Some ISPs already throttle certain protocols, and some were forging reset packets to drop connections they didn't want on their networks. Others are on record wanting to charge Youtube for each gigabyte of video they delivered to a customer. We can pass consumer-protection regulation now instead of waiting for ISPs to implement their stated plans.
I think it'd be better to advocate that we remove the government granted monopolies and handouts than try to add piles of red tape to the internet, and open it up for censorship and other controls by special interests.
You do know that without the "government granted monopolies and handouts" there never would have been an Internet in the first place, right? Even putting aside the research dollars, AT&T would have, among other things, happily strangled the (end user) modem in its cradle had they been allowed to.
In "many", yeah, but that's more a product of market forces than anything else. I happen to have negotiated one of these contracts from the municipal side, and we didn't have a monopoly, we played the companies against each other, because we were an attractive enough market to do so.
You're proposing more state/federal oversight to insure that municipalities don't give away monopoly rights?

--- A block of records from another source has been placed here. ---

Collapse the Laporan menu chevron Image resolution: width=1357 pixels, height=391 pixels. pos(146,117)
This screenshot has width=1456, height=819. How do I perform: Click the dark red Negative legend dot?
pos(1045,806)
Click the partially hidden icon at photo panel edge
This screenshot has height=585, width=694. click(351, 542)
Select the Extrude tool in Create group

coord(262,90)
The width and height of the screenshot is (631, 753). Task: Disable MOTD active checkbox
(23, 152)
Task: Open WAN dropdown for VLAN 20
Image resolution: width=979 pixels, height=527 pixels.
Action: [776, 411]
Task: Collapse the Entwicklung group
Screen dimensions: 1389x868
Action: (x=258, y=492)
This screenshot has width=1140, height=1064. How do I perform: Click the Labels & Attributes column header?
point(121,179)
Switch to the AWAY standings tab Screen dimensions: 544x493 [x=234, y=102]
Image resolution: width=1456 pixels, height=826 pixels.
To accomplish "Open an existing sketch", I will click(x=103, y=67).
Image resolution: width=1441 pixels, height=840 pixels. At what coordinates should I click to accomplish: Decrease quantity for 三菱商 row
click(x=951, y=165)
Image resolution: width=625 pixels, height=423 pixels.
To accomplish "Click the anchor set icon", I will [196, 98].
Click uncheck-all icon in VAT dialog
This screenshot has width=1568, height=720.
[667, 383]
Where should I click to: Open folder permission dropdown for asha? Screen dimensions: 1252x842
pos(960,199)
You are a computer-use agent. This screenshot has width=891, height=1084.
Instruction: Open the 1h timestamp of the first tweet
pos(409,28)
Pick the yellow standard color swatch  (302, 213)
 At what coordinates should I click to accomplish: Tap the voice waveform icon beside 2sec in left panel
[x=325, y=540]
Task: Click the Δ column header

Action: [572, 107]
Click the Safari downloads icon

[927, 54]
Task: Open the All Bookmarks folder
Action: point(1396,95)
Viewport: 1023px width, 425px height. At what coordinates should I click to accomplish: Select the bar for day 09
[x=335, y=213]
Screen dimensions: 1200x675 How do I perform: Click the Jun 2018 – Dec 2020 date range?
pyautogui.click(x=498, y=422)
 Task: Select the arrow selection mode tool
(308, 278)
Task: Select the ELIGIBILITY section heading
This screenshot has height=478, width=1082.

What recourse do your constituents have if they have different criteria for picking an ISP than you did? Why remove the "market forces" in the first place?
Typically, monopolies are granted in exchange for running service to unprofitable customers, anyone who wouldn't normally be connected. So those consumers are pretty undeniably better off. If there isn't something like that in the offing, competent town leadership would presumably use their attractive market position to make cable companies compete to provide service.
Yeah, after we get a bunch of entrenched interests dependent on the practice, it'll be much easier to change things than if we had outlawed it to begin with.
If you're in favor of anti-trust regulation, you're in favor of net neutrality. The rest of your post is a red herring, all you need for SOPA is the commerce clause. If we posit that that's not going away, all fundamental questions of "more/less government" are really beside the point.
> lets wait till these horrible abuses happen and then decide if we want the government involved.
In other words, wait until the RIAA/MPAA/etc negotiate a functional equivalent of SOPA with the major ISPs and payment networks and then decide whether or not not legislation about it is needed? Doesn't sound that different from passing SOPA and seeing how it works out, does it?